Dilansir dari Suara, proses pemindahan dimulai sejak Jumat, 8 Mei 2026 pukul 23.55 WIB dari Jakarta. Ammar Zoni bersama empat warga binaan lainnya tiba di lokasi tujuan pada Sabtu pukul 06.55 WIB dengan pengawalan ketat dari personel gabungan TNI, Polri, serta petugas Direktorat Pamintel Ditjenpas.
Kasubdit Kerjasama Ditjenpas, Rika Aprianti, menjelaskan bahwa prosedur pemindahan ini melibatkan koordinasi lintas instansi keamanan. Setibanya di Lapas Karang Anyar, para narapidana langsung menjalani serangkaian pemeriksaan kesehatan menyeluruh dan tes urine sebagai bagian dari protokol administrasi lapas super maksimum.
"Pelaksanan pemindahan dilakukan dengan pengawalan dan pendampingan dari Kejaksaan Negeri Jakarta Pusat, petugas Direktorat Pamintel Ditjenpas, personil TNI dan Polri dan petugas Lapas Narkotika Jakarta," kata Rika Aprianti dalam keterangan tertulis pada Sabtu, 9 Mei 2026.
Keputusan menempatkan Ammar Zoni di Nusakambangan didasari oleh hasil asesmen yang menunjukkan tingkat risiko keamanan yang signifikan. Rika menyebutkan bahwa tindakan ini merupakan respons terhadap aktivitas ilegal yang dilakukan sang aktor selama masa penahanan sebelumnya.

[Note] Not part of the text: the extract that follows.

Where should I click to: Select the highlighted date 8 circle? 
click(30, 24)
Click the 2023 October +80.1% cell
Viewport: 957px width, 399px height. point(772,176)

"Karena berdasarkan asesmen yang bersangkutan bersama beberapa temannya yang lain itu masuk kategori high risk," tutur Rika Aprianti.
Pihak keluarga melalui kuasa hukum Krisna Murti sempat melayangkan keberatan resmi kepada Direktorat Jenderal Pemasyarakatan untuk membatalkan pemindahan tersebut. Pengacara mempertanyakan alasan mendasar yang membuat kliennya harus dikirim ke penjara dengan keamanan tertinggi di Indonesia tersebut.
"Apa sih yang menjadi pertimbangan kenapa harus Ammar Zoni ke Nusakambangan? Orang dia bukan jaringan internasional, lalu dia bukan juga hukuman seumur hidup," kata Krisna Murti dalam konferensi pers 5 Mei 2026.
Ammar Zoni saat ini tercatat sudah empat kali terjerat kasus penyalahgunaan narkotika. Pada kasus terbarunya, ia dijatuhi vonis tujuh tahun penjara karena terbukti terlibat dalam peredaran narkoba saat masih mendekam di Lapas Salemba.